EUR/USD has lost its bullish momentum and retreated modestly early Tuesday after having touched its highest level since early June at 1.0761 on Monday. The technical outlook suggests that the bullish bias stays intact but the cautious market mood could cause the pair to stage a technical correction before the next leg higher.
Dovish Fed bets dominated the action in financial markets at the beginning of the week and the US Dollar suffered heavy losses against its major rivals while the benchmark 10-year US Treasury bond yield declined toward 3.5%.
EUR/USD has gone into a consolidation phase following Monday’s upsurge.

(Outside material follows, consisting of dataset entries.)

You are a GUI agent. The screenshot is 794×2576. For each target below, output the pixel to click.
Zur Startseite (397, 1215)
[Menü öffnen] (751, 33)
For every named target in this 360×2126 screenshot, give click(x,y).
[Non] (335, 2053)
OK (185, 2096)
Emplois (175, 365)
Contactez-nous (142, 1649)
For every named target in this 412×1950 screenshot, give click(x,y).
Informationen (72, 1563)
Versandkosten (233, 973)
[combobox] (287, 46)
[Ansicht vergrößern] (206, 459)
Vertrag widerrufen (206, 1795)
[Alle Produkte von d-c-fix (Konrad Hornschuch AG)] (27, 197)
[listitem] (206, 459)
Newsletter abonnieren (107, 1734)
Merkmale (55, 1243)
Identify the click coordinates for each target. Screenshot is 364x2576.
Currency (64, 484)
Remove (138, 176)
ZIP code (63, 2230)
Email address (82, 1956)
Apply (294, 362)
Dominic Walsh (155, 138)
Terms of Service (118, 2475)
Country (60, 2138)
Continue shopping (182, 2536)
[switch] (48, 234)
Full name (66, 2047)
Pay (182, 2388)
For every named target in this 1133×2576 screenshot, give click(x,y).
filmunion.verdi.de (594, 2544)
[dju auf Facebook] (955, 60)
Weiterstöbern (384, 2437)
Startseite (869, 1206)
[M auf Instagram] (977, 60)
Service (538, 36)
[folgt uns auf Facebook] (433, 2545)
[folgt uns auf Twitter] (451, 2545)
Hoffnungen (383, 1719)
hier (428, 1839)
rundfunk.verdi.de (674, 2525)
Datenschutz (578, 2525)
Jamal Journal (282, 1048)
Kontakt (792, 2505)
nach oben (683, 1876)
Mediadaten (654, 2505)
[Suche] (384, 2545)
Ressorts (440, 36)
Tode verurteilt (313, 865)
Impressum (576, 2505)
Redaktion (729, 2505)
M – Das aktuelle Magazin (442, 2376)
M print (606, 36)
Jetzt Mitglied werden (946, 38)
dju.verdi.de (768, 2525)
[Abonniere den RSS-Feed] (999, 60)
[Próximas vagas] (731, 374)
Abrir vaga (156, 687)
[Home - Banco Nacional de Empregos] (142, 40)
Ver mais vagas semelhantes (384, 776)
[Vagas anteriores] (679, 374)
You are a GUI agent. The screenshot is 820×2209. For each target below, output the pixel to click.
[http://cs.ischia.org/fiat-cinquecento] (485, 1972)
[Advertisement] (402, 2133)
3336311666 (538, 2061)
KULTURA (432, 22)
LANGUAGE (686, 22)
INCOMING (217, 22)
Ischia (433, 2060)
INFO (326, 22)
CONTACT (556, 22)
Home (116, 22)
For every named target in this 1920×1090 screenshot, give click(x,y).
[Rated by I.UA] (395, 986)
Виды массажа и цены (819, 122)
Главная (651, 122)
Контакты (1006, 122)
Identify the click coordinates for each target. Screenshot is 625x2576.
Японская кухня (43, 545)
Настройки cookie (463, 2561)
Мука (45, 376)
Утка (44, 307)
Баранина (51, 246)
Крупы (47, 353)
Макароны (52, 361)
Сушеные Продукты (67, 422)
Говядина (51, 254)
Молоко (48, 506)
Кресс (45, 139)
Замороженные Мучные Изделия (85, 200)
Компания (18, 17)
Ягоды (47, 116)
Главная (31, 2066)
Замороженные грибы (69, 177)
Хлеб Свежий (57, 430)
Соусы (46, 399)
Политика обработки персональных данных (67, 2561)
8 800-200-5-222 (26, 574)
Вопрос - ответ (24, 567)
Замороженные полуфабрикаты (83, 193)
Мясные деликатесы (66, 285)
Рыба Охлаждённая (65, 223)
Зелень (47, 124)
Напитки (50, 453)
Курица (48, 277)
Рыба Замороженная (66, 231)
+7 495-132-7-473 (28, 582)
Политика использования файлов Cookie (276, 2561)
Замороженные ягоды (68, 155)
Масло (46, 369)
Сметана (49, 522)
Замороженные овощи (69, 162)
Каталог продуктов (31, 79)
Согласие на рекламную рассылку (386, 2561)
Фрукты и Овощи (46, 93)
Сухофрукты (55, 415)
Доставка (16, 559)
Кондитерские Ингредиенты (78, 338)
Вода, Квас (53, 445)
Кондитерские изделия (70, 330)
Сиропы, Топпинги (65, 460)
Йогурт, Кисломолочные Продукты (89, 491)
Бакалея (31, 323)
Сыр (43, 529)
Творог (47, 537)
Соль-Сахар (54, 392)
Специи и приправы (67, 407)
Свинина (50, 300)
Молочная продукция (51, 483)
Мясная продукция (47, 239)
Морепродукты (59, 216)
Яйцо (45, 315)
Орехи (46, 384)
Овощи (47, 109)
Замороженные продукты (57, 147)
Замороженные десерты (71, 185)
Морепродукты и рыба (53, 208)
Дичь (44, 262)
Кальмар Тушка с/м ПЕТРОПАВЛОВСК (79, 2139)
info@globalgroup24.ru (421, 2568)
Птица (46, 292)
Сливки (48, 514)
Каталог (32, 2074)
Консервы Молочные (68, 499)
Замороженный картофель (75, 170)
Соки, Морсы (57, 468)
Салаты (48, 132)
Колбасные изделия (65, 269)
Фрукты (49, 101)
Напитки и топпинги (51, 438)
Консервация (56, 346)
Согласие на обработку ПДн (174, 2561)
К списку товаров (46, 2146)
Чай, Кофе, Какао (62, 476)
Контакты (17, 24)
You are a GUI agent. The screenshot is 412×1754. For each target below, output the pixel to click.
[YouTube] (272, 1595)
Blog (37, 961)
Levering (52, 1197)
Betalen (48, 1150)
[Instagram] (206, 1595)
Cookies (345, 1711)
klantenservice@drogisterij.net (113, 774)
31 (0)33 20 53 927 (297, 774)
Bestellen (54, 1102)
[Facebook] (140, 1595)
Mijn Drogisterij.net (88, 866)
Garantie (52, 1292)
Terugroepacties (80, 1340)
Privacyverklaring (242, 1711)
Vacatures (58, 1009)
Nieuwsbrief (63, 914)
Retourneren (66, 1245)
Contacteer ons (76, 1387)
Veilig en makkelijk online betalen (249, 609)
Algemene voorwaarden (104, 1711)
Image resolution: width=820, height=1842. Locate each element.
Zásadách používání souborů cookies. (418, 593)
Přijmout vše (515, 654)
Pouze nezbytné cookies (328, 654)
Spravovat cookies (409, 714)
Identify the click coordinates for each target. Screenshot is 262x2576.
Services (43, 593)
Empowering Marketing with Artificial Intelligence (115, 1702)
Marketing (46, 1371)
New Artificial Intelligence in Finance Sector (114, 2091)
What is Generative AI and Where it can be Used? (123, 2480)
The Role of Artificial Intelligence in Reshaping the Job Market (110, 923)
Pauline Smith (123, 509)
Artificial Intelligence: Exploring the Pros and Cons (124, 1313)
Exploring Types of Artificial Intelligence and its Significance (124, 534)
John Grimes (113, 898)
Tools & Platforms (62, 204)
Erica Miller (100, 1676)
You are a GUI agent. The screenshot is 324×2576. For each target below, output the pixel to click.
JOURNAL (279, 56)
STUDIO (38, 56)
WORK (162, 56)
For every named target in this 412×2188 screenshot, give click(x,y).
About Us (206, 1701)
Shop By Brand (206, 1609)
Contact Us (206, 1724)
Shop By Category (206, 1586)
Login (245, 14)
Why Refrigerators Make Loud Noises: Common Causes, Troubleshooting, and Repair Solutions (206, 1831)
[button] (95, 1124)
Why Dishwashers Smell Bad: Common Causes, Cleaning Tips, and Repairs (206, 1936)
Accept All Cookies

Although hawkish comments from Fed officials helped the US Dollar limit its losses in the late American session, they seem to have done little to nothing to change the market pricing of the next policy action. Atlanta Fed president Raphael Bostic said that the Fed was willing to overshoot and San Francisco Fed president Mary Daly noted that core inflation had not come down as they would have liked. Nevertheless, according to the CME Group Fed Watch Tool, the probability of a 25 basis points rate hike in February stands at around 80%.
The pair could find it difficult to gather further bullish momentum in the short term.
In the second half of the day, the NFIB Business Optimism Index for December and the IBD/TIPP Economic Optimism Index for January will be featured in the US economic docket. Meanwhile, US stock index futures are down 0.2% in the European morning. Unless these data releases trigger a risk rally, the US Dollar could extend its correction and weigh on EUR/USD in the second half of the day.
It’s also worth noting that FOMC Chairman Jerome Powell is scheduled to speak at 1400 GMT. Since he will be talking on central bank independence, he is unlikely to comment on the policy outlook.
Dovish Fed bets are likely to limit US Dollar’s potential gains.
The Relative Strength Index (RSI) indicator on the four-hour chart stays within a touching distance of 70, suggesting that the pair is close to turning technically overbought. On the upside, static resistance seem to have formed at 1.0750. In case EUR/USD rises above that level and confirms it as support, it could target 1.0800 (psychological level, static level) and 1.0840 (static level).
On the downside, 1.0700 (psychological level, static level) aligns as first support ahead of 1.0640, where the 20, 50 and 100-period Simple Moving Averages (SMA) on the four-hour chart are located. A four-hour close below that level could be seen as a significant bearish development and open the door for an extended slide toward 1.0560 (200-period SMA).